[DATA SUPPLIED start]

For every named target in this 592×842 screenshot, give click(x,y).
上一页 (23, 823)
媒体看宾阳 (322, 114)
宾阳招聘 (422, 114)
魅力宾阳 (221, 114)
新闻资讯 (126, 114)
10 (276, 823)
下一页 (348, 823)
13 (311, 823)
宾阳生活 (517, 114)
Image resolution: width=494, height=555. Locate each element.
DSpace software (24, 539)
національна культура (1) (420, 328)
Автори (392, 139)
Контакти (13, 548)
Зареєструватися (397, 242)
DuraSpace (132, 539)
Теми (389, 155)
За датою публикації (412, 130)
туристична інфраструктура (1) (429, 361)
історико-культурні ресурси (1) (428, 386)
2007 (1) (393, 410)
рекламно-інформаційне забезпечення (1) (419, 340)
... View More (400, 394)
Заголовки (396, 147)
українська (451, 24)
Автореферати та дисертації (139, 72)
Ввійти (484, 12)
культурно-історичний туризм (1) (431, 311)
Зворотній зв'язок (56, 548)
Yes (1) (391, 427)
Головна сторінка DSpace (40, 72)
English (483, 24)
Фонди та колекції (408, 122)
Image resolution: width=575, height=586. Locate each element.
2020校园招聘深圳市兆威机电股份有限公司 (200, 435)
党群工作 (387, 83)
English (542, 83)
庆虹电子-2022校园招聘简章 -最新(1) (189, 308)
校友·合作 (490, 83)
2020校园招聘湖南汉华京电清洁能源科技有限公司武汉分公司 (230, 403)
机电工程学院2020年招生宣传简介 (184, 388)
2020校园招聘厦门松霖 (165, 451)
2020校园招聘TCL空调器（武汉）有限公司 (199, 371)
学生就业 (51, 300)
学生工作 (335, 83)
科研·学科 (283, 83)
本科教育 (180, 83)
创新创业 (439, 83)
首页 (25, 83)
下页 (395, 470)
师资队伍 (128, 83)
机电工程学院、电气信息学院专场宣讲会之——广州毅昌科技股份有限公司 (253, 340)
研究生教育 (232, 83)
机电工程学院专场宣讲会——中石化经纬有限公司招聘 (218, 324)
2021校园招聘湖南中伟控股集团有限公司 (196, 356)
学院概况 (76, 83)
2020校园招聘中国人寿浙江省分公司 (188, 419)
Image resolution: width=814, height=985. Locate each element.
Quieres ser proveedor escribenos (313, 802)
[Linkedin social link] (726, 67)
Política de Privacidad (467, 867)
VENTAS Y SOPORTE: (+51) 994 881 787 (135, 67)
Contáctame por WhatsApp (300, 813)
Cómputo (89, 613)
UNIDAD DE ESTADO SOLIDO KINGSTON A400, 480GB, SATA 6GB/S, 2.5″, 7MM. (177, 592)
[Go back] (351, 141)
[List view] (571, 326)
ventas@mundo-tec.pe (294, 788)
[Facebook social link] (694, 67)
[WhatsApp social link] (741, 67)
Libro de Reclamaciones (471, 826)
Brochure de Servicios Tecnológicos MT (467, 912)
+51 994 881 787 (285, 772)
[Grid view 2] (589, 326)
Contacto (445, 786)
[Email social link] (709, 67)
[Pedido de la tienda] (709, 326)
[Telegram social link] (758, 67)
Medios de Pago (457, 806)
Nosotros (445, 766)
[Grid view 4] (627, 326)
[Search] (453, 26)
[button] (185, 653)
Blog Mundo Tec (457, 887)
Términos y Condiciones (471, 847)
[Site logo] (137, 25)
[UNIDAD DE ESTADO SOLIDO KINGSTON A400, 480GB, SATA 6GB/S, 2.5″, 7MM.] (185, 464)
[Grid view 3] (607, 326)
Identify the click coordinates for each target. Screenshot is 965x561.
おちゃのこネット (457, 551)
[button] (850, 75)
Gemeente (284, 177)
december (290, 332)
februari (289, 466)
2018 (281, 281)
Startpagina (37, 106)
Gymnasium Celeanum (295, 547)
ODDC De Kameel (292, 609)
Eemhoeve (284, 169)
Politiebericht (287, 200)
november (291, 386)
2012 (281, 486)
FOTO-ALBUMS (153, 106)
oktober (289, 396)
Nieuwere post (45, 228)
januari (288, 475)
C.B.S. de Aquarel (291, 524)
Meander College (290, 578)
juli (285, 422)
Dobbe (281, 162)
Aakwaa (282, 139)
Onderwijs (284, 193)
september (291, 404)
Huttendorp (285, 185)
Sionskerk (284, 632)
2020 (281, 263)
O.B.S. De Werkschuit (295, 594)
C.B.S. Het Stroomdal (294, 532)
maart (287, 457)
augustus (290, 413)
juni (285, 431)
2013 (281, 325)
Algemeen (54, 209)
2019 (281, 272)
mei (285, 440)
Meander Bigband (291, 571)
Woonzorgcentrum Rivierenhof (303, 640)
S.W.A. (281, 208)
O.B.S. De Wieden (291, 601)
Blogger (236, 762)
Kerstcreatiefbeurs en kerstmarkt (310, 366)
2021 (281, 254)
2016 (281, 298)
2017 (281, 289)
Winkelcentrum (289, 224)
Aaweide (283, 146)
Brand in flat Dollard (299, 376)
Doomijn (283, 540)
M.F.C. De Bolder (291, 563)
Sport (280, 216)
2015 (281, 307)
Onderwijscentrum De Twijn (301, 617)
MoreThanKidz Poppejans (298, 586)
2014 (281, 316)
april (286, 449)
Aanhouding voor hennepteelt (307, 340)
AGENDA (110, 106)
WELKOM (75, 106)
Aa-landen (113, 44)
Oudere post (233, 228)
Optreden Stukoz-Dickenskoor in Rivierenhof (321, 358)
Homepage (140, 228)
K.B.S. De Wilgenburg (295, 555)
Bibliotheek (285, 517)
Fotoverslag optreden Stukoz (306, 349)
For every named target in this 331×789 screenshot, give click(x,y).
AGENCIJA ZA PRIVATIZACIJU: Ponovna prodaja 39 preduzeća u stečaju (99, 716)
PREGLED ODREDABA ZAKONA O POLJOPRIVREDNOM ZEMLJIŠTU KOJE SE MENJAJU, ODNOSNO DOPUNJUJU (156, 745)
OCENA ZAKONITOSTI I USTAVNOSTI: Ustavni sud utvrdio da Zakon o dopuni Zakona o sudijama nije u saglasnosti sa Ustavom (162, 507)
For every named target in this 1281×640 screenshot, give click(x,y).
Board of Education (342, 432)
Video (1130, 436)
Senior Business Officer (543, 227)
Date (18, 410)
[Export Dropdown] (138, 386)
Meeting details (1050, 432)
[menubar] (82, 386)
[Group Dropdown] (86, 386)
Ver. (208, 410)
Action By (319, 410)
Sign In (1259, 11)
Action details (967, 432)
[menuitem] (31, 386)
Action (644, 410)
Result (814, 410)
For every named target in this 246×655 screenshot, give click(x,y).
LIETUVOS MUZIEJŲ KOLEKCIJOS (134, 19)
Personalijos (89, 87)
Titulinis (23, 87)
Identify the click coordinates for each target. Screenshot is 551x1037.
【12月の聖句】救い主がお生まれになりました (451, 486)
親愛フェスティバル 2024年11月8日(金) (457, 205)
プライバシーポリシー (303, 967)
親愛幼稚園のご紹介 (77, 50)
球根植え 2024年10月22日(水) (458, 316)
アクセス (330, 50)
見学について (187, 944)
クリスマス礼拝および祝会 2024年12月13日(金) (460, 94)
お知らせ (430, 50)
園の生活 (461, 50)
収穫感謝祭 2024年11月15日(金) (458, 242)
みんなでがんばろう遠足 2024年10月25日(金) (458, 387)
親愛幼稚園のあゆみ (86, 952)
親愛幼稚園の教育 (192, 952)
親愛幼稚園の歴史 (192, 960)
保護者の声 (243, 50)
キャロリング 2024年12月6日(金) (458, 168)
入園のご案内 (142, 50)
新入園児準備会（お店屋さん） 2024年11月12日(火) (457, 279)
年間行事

[DATA SUPPLIED end]

[THE EXERCISE]:
Rewrite the part that opens with the line containing "[WhatsApp social link] (741, 67)" and closes with the line containing "2020 (281, 263)", replacing "Startpagina" with "Homepagina" and leaving everything else unchanged. Return only those items.

[WRITTEN RESPONSE]:
[WhatsApp social link] (741, 67)
Libro de Reclamaciones (471, 826)
Brochure de Servicios Tecnológicos MT (467, 912)
+51 994 881 787 (285, 772)
[Grid view 2] (589, 326)
Contacto (445, 786)
[Email social link] (709, 67)
[Pedido de la tienda] (709, 326)
[Telegram social link] (758, 67)
Medios de Pago (457, 806)
Nosotros (445, 766)
[Grid view 4] (627, 326)
[Search] (453, 26)
[button] (185, 653)
Blog Mundo Tec (457, 887)
Términos y Condiciones (471, 847)
[Site logo] (137, 25)
[UNIDAD DE ESTADO SOLIDO KINGSTON A400, 480GB, SATA 6GB/S, 2.5″, 7MM.] (185, 464)
[Grid view 3] (607, 326)
Identify the click coordinates for each target. Screenshot is 965x561.
おちゃのこネット (457, 551)
[button] (850, 75)
Gemeente (284, 177)
december (290, 332)
februari (289, 466)
2018 (281, 281)
Homepagina (37, 106)
Gymnasium Celeanum (295, 547)
ODDC De Kameel (292, 609)
Eemhoeve (284, 169)
Politiebericht (287, 200)
november (291, 386)
2012 (281, 486)
FOTO-ALBUMS (153, 106)
oktober (289, 396)
Nieuwere post (45, 228)
januari (288, 475)
C.B.S. de Aquarel (291, 524)
Meander College (290, 578)
juli (285, 422)
Dobbe (281, 162)
Aakwaa (282, 139)
Onderwijs (284, 193)
september (291, 404)
Huttendorp (285, 185)
Sionskerk (284, 632)
2020 (281, 263)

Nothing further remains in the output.